The GIL is a mutex inside CPython (the standard Python interpreter) that ensures only one thread executes Python bytecode at any given moment. It exists because CPython's memory management (reference counting) is not thread-safe the GIL protects internal data structures from corruption.

The practical consequence: even if you have 8 CPU cores and 8 threads, CPython only ever runs one thread's Python code at a time. For CPU-bound work (computation, parsing, numpy operations written in pure Python) this makes threading useless for parallelism.

The GIL is released during I/O operations network calls, disk reads, time.sleep(), and any C extension that does its own work (numpy, sqlite3). This is why threading works well for I/O-bound code even in Python: threads interleave during the wait periods.

If your app downloads files from five vendors, each request spends most of its time waiting on the network. Threads help because one request can wait while another makes progress. If the job is pure number crunching, the GIL becomes the limiting factor instead.
Workload typeThreads help?Why
Network I/O, HTTP calls YesGIL released during wait
Database queries (sqlite3, psycopg2) YesGIL released during I/O
File read/write YesGIL released during I/O
Pure Python number crunching NoGIL blocks true parallelism
numpy / scipy heavy math Partiallynumpy releases GIL during C operations

2. threading.Thread The Low-Level API

threading.Thread is the base class for creating threads. You subclass it or pass a target function. Threads start with .start() and you wait for them with .join().

import threading
import time

def download(name: str, delay: float):
    print(f"{name}: starting download")
    time.sleep(delay)           # GIL released here  other threads can run
    print(f"{name}: done")

# Create three threads
t1 = threading.Thread(target=download, args=("File A", 2))
t2 = threading.Thread(target=download, args=("File B", 1))
t3 = threading.Thread(target=download, args=("File C", 3))

t1.start(); t2.start(); t3.start()
t1.join();  t2.join();  t3.join()

print("All downloads complete")
# All three start concurrently:
File A: starting download
File B: starting download
File C: starting download
File B: done          # delay=1
File A: done          # delay=2
File C: done          # delay=3
All downloads complete

Total wall time ≈ 3 seconds (the longest), not 6 seconds (sum). The GIL releases during time.sleep(), so all three threads run concurrently.

This pattern is useful for simple background jobs like downloading multiple reports, checking several servers, or reading files from different locations without redesigning the whole program around async.

3. ThreadPoolExecutor The Modern API

concurrent.futures.ThreadPoolExecutor is the recommended modern interface.
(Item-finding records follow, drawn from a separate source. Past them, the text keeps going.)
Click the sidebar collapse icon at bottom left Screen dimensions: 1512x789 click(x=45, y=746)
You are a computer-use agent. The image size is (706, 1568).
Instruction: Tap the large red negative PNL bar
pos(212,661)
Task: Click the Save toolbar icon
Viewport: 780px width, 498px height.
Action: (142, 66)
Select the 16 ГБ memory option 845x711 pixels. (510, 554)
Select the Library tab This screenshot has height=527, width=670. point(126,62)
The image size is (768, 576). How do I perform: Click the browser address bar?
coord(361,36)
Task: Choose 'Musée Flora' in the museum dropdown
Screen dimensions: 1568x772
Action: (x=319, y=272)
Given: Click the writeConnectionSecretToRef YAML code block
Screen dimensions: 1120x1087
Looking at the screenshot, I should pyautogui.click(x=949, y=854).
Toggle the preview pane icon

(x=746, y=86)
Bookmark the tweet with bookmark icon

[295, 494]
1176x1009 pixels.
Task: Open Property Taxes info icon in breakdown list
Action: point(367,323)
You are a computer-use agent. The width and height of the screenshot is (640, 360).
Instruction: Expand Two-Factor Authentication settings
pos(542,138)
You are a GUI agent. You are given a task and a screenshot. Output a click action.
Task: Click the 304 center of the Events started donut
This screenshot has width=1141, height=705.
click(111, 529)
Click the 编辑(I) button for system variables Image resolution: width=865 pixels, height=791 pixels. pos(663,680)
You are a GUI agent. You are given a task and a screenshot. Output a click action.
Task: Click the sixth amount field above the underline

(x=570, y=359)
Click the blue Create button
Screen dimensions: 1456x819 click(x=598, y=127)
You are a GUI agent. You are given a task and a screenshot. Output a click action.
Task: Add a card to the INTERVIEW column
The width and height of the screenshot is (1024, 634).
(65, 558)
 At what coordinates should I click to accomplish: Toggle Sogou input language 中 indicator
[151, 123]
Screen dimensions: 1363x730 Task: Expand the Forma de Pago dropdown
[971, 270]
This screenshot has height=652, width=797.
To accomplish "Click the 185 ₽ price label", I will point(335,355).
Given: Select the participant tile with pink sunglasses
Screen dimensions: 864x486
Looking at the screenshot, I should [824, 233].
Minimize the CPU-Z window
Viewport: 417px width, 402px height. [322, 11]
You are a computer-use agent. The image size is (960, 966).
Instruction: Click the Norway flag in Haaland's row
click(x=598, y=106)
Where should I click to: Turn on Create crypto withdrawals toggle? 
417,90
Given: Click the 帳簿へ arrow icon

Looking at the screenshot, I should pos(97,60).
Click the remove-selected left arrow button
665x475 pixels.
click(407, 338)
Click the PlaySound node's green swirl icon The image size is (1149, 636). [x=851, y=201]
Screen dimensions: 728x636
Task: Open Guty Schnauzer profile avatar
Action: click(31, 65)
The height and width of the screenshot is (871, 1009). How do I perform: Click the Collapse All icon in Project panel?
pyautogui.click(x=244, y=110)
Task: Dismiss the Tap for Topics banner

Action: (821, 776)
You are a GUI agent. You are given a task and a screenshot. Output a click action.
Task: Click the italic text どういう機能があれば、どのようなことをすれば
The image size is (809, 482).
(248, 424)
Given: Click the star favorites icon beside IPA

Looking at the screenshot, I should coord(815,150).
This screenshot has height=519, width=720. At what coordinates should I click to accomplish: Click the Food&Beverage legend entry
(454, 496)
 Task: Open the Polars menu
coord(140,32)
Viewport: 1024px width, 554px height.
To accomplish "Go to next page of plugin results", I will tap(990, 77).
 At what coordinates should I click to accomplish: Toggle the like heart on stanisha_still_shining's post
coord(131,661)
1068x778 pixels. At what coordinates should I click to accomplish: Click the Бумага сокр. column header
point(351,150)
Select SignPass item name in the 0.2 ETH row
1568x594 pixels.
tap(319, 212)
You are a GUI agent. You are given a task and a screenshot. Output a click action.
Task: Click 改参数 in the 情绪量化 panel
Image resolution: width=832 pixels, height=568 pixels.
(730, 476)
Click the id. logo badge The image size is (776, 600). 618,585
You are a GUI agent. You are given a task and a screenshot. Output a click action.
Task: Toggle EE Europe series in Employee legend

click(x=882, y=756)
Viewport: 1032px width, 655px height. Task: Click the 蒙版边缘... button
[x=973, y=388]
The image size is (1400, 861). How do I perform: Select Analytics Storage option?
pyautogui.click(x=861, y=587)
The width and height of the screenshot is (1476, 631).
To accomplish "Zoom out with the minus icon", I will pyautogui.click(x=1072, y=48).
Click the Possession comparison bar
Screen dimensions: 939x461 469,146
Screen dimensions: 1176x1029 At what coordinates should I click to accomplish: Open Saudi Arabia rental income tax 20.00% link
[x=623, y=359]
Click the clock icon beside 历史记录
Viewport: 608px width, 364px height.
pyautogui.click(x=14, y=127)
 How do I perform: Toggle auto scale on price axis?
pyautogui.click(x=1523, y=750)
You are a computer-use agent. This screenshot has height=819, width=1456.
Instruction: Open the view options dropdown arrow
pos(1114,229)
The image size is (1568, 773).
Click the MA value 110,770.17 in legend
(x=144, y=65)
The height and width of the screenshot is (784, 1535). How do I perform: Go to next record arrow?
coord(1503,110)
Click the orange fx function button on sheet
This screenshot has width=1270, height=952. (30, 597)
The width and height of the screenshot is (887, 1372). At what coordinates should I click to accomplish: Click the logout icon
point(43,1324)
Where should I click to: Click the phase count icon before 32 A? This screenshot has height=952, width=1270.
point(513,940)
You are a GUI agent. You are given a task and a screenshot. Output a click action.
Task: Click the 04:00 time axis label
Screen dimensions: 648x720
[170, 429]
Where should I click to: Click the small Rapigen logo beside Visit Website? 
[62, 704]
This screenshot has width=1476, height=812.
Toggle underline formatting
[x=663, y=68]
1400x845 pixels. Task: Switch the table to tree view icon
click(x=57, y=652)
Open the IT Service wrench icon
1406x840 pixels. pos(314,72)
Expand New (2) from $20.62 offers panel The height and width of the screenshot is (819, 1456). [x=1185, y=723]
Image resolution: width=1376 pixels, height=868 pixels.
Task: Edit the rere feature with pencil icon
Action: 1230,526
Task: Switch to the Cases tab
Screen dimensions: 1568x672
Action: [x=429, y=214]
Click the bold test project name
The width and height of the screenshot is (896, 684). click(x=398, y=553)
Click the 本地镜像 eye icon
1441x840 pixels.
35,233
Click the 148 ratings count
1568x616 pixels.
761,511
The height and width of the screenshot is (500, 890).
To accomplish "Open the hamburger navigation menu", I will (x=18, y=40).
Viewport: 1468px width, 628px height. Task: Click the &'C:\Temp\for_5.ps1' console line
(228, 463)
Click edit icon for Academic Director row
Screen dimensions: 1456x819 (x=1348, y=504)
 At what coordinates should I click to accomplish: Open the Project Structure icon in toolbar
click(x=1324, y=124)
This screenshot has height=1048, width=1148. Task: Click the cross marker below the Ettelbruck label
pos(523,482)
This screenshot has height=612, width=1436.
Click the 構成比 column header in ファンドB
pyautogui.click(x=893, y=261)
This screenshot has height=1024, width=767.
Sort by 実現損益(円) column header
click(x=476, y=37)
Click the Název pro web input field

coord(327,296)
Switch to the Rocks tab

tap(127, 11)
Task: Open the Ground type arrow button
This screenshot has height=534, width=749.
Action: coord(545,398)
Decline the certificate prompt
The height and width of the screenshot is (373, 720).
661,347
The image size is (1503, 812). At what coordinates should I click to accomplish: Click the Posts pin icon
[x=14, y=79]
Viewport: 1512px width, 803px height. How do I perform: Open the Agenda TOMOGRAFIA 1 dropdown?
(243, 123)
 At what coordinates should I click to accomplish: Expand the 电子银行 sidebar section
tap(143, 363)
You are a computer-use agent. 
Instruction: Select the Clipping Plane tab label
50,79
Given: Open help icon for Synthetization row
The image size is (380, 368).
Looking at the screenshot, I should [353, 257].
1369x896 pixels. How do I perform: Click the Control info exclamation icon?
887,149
It manages a pool of worker threads and provides a cleaner submit() / map() API. It also integrates seamlessly with asyncio via run_in_executor().

from concurrent.futures import ThreadPoolExecutor
import time

def fetch_sync(url: str) -> str:
    """A synchronous blocking call  simulates requests.get()"""
    time.sleep(1)
    return f"Result from {url}"

urls = ["https://api.source-a.com", "https://api.source-b.com", "https://api.source-c.com"]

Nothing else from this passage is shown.